Nearly a third of women in the US use an app to track their menstrual cycles, and it’s common for people to want to change the timing of when they get their periods. Advocates feared that such data could be used to accuse women of having abortions.
“That change in her menstrual cycle could be misinterpreted as for some reason her menstrual cycle stopped, got delayed, therefore she must have had an early-term abortion,” Watts said in an interview with Dogwood. “That is the issue that is at stake as far as protecting this kind of what I’m going to call harassment on your personal decisions.”
Advocates feared period tracker data could be used to enforce a possible national abortion ban, a retrograde policy once supported by Republican Vice Presidential nominee JD Vance. With both chambers of Congress in play and a competitive presidential race this fall, defenders of reproductive rights need to be vigilant when they head to the polls, said Favola.
“If there is a Republican US House, Republican Senate, and if Trump wins, they will have a trifecta and they will in fact have the ability to pass an abortion ban,” Favola said in an interview with Dogwood. “I don’t think for a minute that they’re not going to try.”
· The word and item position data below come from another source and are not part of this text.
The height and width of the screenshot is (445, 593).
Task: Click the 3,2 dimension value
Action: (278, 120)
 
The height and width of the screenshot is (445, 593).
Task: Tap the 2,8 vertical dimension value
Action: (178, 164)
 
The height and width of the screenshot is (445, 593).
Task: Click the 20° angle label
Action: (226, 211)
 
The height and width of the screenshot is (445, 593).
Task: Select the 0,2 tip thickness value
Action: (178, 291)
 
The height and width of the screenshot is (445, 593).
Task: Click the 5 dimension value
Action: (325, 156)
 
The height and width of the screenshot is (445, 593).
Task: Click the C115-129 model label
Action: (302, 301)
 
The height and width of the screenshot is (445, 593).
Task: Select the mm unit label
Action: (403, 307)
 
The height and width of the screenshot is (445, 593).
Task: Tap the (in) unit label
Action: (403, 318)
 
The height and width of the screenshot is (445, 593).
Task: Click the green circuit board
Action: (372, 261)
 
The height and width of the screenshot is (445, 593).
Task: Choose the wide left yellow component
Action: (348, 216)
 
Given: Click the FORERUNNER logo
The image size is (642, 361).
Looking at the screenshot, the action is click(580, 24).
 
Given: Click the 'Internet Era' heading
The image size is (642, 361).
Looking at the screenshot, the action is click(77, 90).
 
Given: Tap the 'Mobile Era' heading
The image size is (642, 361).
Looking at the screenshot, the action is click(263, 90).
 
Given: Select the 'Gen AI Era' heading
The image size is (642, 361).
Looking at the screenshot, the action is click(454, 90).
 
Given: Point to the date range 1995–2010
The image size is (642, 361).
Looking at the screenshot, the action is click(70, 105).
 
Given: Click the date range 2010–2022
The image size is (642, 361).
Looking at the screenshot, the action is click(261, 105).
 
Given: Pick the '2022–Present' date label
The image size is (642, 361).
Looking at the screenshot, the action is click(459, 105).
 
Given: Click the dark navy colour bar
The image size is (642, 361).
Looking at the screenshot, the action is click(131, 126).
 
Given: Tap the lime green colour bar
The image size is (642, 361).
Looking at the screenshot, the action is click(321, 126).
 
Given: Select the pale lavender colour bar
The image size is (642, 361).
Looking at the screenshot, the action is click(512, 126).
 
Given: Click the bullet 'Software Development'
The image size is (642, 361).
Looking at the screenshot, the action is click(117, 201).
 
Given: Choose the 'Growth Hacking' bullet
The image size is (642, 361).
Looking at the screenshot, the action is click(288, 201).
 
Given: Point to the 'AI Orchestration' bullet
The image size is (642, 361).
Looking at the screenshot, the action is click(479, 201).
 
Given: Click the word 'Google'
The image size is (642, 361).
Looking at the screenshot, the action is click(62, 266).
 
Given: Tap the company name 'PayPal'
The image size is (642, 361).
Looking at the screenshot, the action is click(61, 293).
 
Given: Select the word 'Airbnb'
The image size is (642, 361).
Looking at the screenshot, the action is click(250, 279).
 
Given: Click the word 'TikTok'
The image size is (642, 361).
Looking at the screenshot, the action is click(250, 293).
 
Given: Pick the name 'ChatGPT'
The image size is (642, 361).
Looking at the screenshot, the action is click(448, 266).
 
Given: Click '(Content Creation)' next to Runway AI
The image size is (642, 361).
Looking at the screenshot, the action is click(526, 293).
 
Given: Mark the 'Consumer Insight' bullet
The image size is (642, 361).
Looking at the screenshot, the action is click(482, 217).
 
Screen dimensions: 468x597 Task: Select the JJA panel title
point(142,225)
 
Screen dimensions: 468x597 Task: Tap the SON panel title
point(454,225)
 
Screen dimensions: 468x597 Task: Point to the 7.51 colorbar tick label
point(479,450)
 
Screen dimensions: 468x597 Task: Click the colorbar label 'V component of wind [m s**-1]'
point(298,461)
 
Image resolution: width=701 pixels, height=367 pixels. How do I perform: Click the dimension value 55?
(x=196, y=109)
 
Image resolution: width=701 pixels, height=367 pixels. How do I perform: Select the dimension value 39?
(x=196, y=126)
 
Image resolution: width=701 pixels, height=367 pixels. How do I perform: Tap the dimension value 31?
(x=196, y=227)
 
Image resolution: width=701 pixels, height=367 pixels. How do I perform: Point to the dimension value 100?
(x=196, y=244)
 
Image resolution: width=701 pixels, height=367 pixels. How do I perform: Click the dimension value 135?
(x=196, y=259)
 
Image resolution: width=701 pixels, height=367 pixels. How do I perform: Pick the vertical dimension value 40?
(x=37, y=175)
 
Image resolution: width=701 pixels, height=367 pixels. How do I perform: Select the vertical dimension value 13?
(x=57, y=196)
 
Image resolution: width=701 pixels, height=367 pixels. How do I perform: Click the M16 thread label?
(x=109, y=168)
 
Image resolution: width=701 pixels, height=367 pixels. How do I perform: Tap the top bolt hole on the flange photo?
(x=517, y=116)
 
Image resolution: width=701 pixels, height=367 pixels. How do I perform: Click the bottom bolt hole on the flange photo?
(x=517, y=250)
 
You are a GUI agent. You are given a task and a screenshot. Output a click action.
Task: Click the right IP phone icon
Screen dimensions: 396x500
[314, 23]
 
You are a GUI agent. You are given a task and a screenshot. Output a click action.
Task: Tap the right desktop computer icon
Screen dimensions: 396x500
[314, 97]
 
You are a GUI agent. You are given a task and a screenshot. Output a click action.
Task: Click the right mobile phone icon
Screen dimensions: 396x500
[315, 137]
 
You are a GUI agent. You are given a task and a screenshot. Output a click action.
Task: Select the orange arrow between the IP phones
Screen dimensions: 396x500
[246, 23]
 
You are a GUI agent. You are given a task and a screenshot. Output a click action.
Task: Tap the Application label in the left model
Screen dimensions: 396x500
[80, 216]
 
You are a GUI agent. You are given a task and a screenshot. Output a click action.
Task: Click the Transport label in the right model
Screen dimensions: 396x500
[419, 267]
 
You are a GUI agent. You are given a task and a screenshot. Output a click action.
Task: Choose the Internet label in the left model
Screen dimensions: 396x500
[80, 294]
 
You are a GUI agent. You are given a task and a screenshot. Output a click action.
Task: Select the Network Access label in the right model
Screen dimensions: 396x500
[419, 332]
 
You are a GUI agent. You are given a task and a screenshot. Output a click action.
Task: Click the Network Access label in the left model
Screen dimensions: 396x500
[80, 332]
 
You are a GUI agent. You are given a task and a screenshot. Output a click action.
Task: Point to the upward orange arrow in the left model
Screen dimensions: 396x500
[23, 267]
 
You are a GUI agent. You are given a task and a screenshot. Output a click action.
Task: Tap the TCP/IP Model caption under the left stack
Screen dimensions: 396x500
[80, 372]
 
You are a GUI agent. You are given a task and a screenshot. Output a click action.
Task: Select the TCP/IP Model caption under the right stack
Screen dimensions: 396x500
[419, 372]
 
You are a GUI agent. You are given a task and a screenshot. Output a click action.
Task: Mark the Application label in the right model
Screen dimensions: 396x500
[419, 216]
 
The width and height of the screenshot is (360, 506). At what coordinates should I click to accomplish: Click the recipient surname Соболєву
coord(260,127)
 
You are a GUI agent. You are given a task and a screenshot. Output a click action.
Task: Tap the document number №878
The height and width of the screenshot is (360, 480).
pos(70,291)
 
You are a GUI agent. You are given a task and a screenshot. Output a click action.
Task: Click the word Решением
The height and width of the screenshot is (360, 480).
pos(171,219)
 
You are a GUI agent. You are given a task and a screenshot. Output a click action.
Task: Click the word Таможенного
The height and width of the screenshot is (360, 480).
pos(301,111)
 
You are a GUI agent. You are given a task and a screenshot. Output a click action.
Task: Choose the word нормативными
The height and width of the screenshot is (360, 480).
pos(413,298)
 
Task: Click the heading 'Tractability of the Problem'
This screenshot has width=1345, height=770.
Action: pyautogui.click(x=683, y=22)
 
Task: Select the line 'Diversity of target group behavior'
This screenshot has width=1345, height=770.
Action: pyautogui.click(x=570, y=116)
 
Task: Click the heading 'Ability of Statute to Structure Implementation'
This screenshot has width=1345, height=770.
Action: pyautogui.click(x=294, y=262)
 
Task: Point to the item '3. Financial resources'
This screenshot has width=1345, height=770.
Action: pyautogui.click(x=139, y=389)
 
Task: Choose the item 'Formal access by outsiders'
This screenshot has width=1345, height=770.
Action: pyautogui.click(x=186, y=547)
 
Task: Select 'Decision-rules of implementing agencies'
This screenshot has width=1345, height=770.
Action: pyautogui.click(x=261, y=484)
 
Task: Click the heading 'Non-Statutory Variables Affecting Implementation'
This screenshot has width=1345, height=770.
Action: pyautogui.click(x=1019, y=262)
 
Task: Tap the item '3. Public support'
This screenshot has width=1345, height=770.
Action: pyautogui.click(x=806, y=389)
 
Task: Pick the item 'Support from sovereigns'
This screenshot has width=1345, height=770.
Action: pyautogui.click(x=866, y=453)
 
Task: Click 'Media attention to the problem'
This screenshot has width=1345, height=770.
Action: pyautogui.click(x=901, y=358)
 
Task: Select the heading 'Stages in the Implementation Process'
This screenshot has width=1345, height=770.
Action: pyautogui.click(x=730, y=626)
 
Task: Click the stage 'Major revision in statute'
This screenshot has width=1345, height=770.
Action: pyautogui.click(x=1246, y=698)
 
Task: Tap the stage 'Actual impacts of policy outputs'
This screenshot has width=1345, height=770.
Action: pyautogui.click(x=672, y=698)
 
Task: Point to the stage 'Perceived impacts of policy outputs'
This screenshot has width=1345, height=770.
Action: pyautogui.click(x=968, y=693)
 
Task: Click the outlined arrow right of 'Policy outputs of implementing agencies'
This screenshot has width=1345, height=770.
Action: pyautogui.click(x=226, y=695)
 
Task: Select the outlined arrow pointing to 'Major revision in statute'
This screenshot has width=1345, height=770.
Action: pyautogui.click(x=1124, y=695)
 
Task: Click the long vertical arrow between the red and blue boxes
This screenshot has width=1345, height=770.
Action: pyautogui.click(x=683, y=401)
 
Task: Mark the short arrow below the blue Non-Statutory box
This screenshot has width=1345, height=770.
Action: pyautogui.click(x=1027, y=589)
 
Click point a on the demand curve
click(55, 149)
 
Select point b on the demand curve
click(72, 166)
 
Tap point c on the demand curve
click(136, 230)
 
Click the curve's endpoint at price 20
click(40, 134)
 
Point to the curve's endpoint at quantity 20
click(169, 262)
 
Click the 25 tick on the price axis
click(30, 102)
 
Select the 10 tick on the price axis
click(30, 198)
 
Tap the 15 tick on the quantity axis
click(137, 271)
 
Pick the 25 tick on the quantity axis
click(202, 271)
Gov. Glenn Youngkin supported the period tracker data legislation this year, but that was not the case a year ago when his administration raised concerns about a similar measure that ultimately died in Virginia’s House of Delegates. The Youngkin administration’s opposition to the bill in 2023 made headlines across the country and was mocked on The Late Show with Stephen Colbert. It was a bad look that may have paved the way for Youngking getting on board with the legislation this year.
“The Republicans have all these conflicting principles – small government, individual privacy, individual responsibility,” Favola said. “On the other hand, if they want to apply some cultural policy, all the principles I just said go out the door and they’re in your face, in your pocketbook, in your bedroom.”
Having succeeded in protecting menstrual health data in Virginia, state advocates and lawmakers are gearing up for a bigger fight in the years to come: a constitutional amendment protecting people’s right to an abortion.
Amendments to Virginia’s constitution must pass with a majority in both state legislative chambers in two different General Assembly sessions and then be approved by a majority of voters in a statewide referendum. Reproductive rights advocates hope to clear the first hurdle in the 2025 General Assembly session and have the amendment added to the Virginia constitution in 2026.
People who took reproductive rights for granted before the US Supreme Court took away the constitutional right to an abortion with the overturning of Roe are fired up to make sure their rights are not further eroded, said Del. Marcia “Cia” Price of Newport News in an interview with Dogwood.
“We really have to remember that these rights are still young,” Price said. “They need to be protected.”